**Exercise objective**
Filter the listing below for "will" and report every line that has it.

**Input material**
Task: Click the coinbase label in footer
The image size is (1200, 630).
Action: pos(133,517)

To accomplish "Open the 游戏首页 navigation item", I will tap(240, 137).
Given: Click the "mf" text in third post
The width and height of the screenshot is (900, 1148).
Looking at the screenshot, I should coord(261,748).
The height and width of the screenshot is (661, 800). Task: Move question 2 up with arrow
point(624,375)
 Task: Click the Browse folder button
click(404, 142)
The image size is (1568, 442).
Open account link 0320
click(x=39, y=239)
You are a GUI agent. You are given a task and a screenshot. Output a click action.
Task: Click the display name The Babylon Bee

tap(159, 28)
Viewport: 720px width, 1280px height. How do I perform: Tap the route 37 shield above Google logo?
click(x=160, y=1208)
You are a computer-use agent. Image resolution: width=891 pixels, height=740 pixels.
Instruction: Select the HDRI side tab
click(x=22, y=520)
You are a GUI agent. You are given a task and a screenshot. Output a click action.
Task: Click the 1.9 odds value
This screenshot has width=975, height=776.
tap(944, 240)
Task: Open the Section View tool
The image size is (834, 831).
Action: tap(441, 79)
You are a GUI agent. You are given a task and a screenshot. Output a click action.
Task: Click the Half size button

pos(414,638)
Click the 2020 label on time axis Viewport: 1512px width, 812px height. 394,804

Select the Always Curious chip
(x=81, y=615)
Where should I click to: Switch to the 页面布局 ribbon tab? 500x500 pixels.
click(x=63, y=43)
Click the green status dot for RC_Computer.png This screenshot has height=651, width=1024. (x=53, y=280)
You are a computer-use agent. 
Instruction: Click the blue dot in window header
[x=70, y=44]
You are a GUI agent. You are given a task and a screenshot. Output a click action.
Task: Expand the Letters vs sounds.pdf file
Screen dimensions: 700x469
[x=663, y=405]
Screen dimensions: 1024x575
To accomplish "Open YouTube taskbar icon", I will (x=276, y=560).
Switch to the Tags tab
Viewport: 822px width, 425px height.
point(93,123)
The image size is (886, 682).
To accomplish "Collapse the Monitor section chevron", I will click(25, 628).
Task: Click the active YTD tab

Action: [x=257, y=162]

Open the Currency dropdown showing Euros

**Response below**
To accomplish "Open the 游戏首页 navigation item", I will tap(240, 137).
To accomplish "Open YouTube taskbar icon", I will (x=276, y=560).
To accomplish "Collapse the Monitor section chevron", I will click(25, 628).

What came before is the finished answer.